K is for Kit - running is a simple and cheap sport right? Just a pair of trainers? Wrong! Mandatory kit lists can be as long as your arm and in 99% of events rightly so given the length, duration, remoteness or conditions. Good kit can be really expensive but if you get your money's worth and enter lots of events (see ‘D’) it is definitely worth it.


L is for Lube - use it or see ‘C’.



M is for Mileage - an ultra-runners weekly blind spot. The more miles the better in training right? Strength and Conditioning work is just wasted miles. Also see ‘D’.


N is for Nutrition - essential to keep moving forward, but oh so easy to get wrong. Find out what works for you and stick to it. Some events entice you to stay in the checkpoints for so long with their buffet style approach to CP nutrition.

Centurion races are famous for their CP offerings

O is for Oikophobia - struggled with this one but it seems to work. Google it!


P is for Panic - also for 'pushing your boundaries' which makes you enter an extremely challenging event. Entry is ‘Step 1’ of my 'Strategic guide to entering your next race'. Panic is Step 2. Quickly followed by Step 3 - Train and Step 4 - Enjoy.
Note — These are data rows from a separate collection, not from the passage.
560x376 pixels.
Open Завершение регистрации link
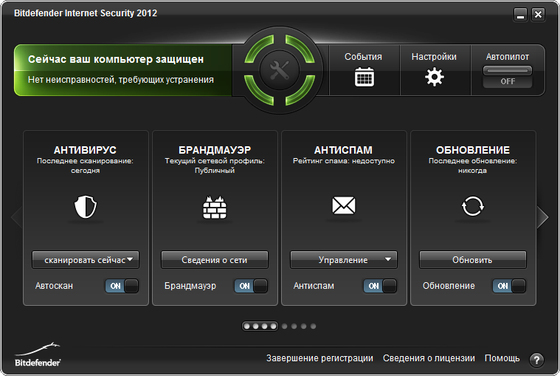click(x=320, y=358)
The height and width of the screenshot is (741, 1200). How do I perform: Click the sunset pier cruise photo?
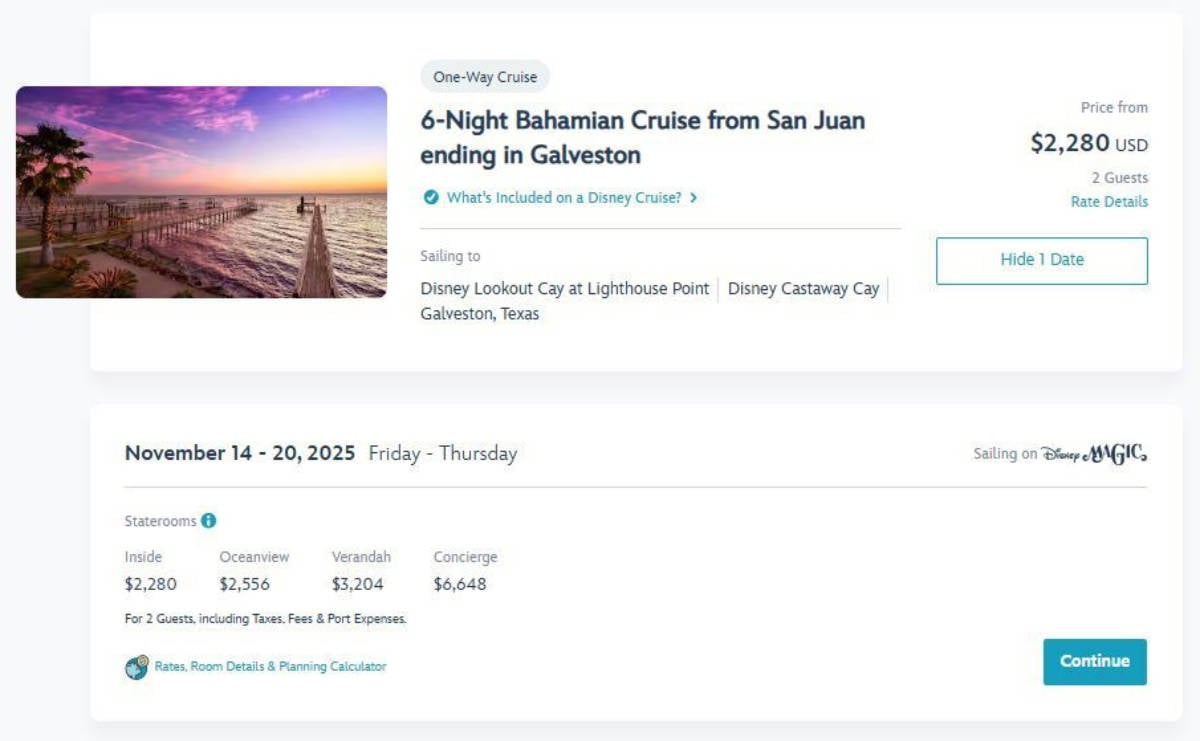201,192
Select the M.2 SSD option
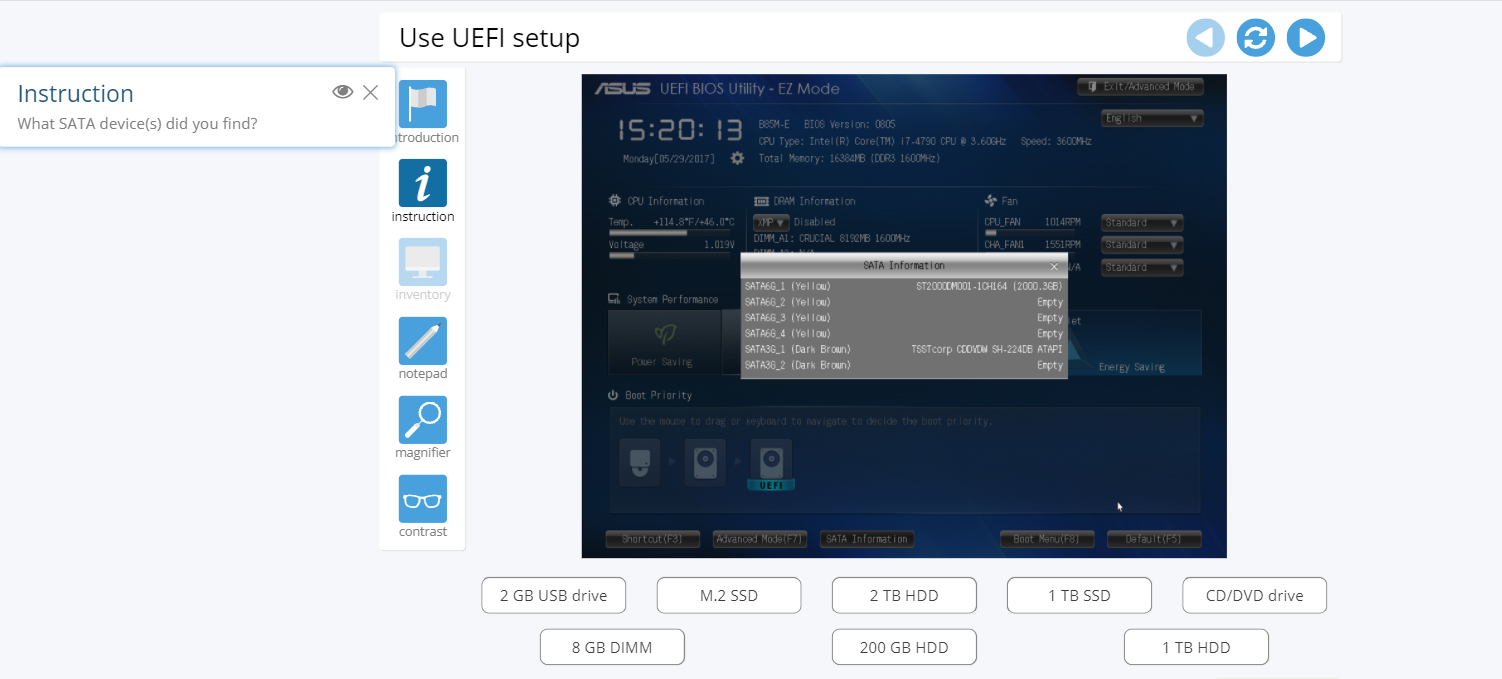1502x679 pixels. click(729, 595)
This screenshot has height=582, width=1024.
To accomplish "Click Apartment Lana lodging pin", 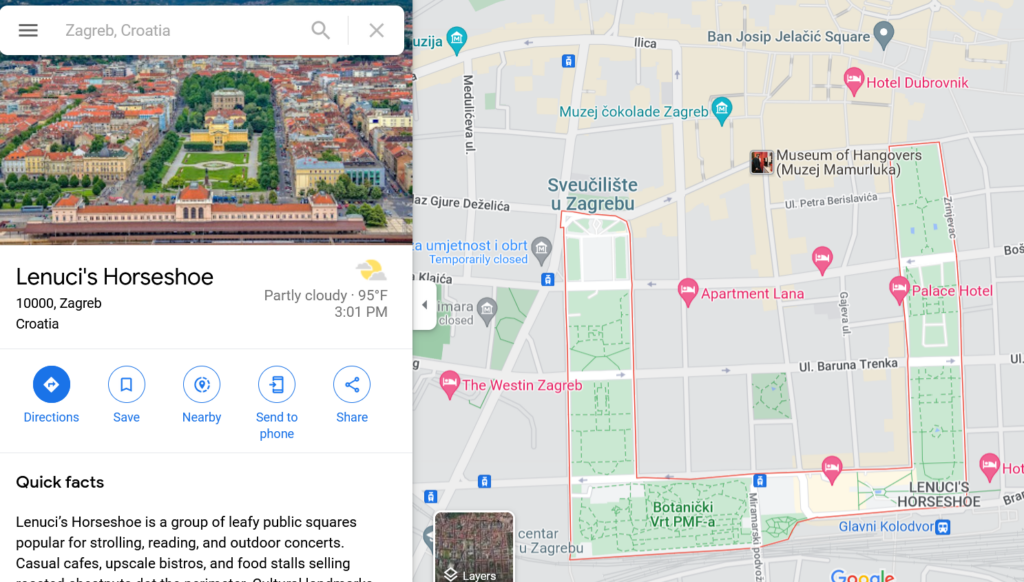I will 687,292.
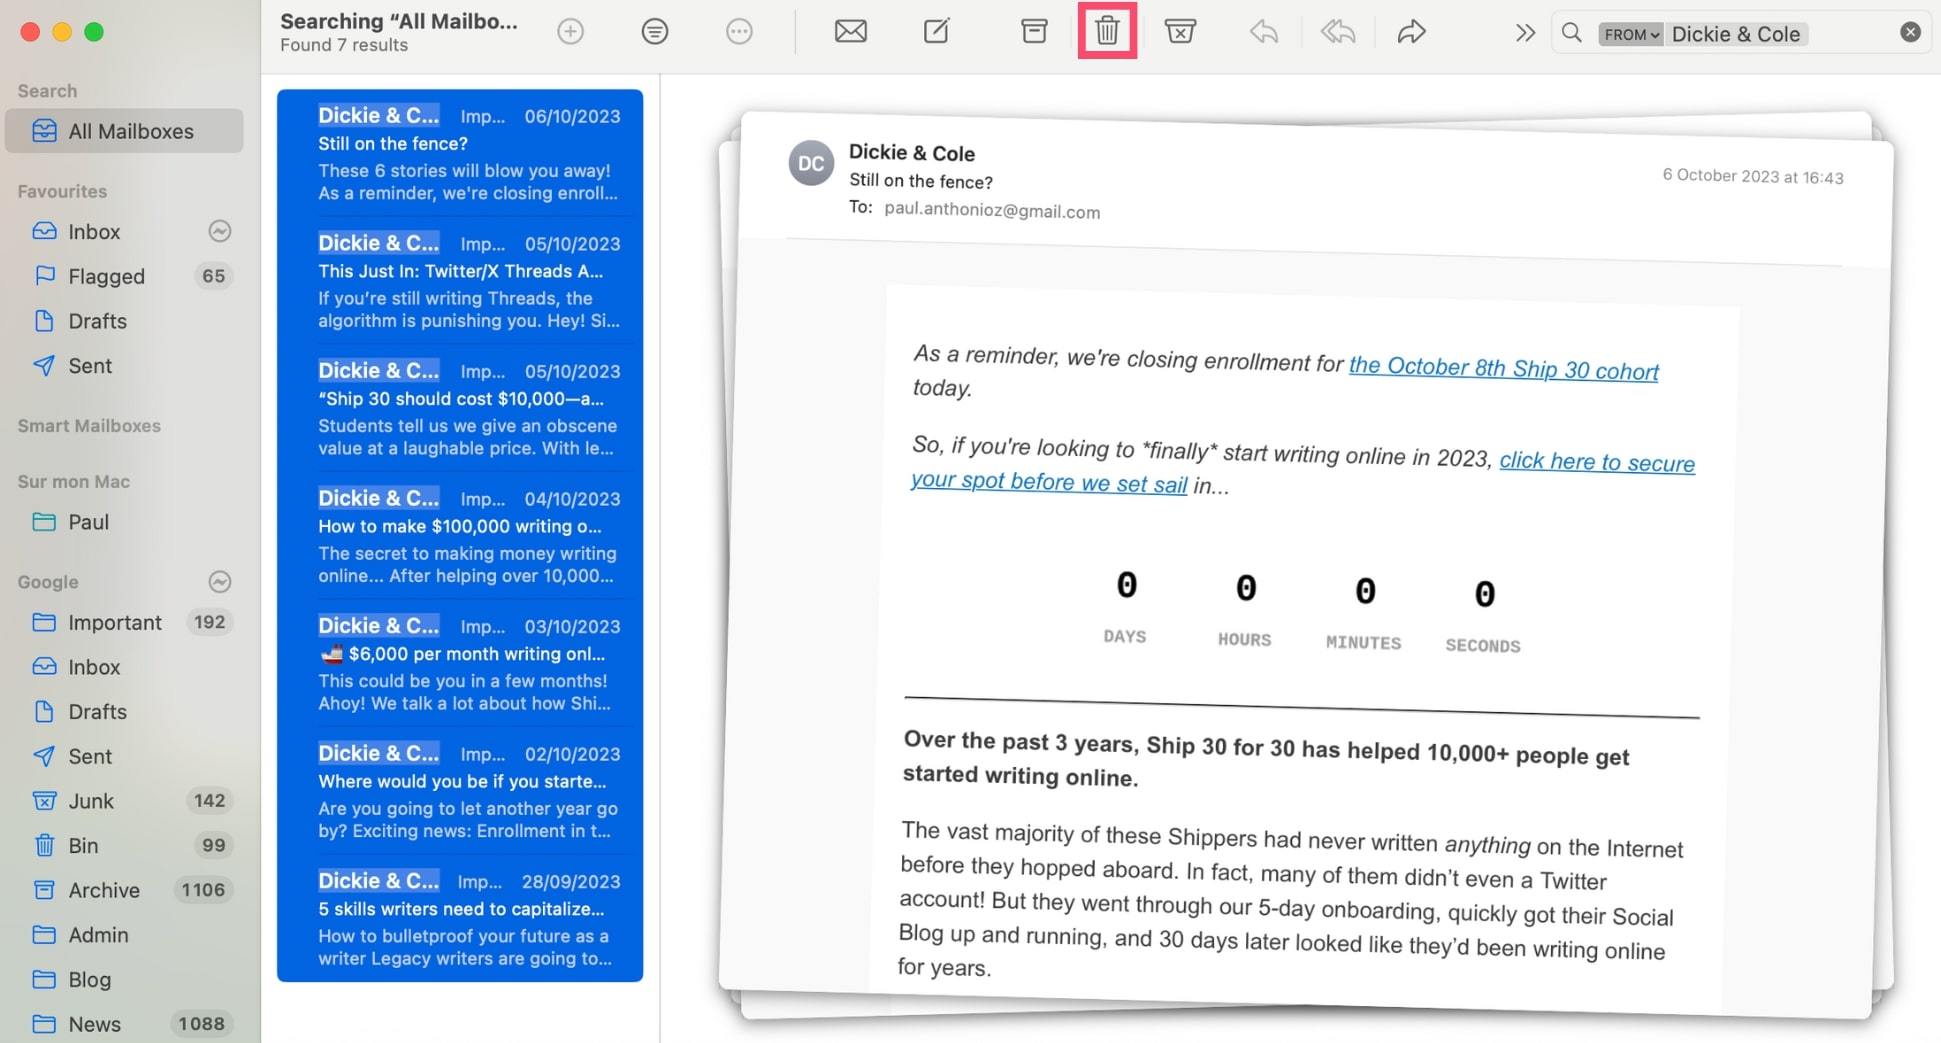Click the Get Mail envelope icon
The height and width of the screenshot is (1043, 1941).
850,32
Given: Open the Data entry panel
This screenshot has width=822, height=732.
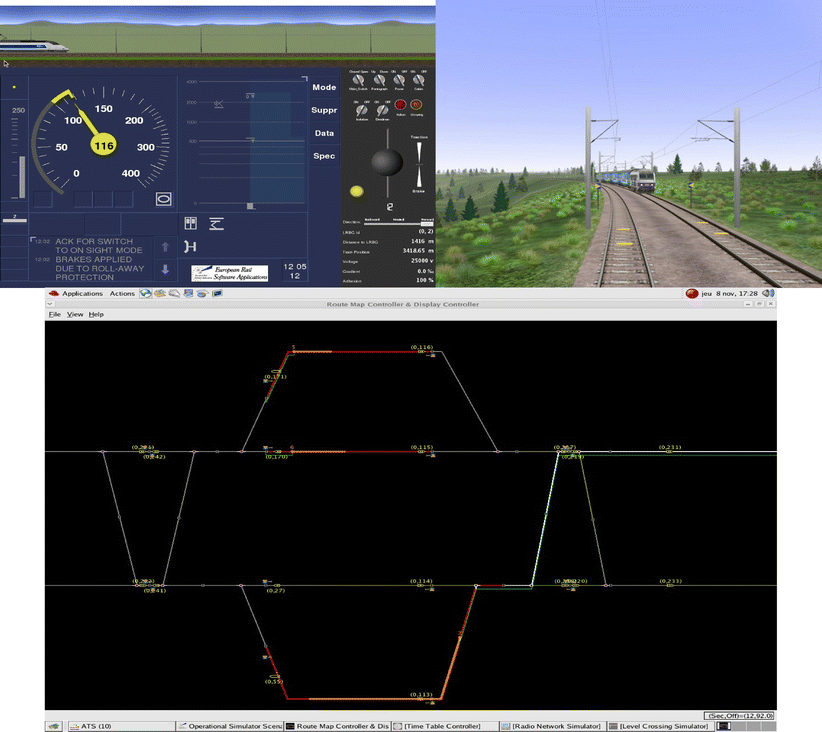Looking at the screenshot, I should [x=323, y=133].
Q is for Queasy - you know you have to eat during an ultra but most of us will still feel queasy when starting to run again. See ‘S’.


R is for Recce's - training runs on the route of an upcoming event. They help you to remember the route or at least be familiar with it come the big day. Because I like 'A' so much I rarely get to recce my next event.


S is for Shit kit – See ‘Q’. Essentially just a small food bag with wet wipes/toilet paper and hand gel for when things get ‘too’ queasy.


T is for Toenails - most ultra-runners have lost many. It's always my big ones for some reason. Ultra-runners joke about keeping them as trophies but its all lies - these days it's much easier just to take a photo.



U is for Undulating - in other words hilly. Not mountains, most British based ultra-runners rarely see mountains, so most U.K. events are just undulating. Mind you 20,000ft over 100 miles is a lot of undulation.


V is for VO2 max - the measurement of the maximum amount of oxygen you can utilise during intense exercise. It can assist how you train effectively. I'm so intrigued I'm getting mine done.


W is for Walking - Also see ‘J’. Ultra-running’s best kept secret.


X is for eXtreme – OK - xylophone really wouldn't have worked. There are so many extreme variations of events these days; weather, elevation, technicality, distance, loops and then the Berkeley which puts it all together in one ridiculous 'adventure'.


Y is for Yesterday - the day that the event you’re currently running started.


Z is for Zombies - what an ultra-runner tends to move, look and smell like towards the end of an ultra-marathon.






Note: a few of the above were taken from Innov8's A-Z of ultra-running.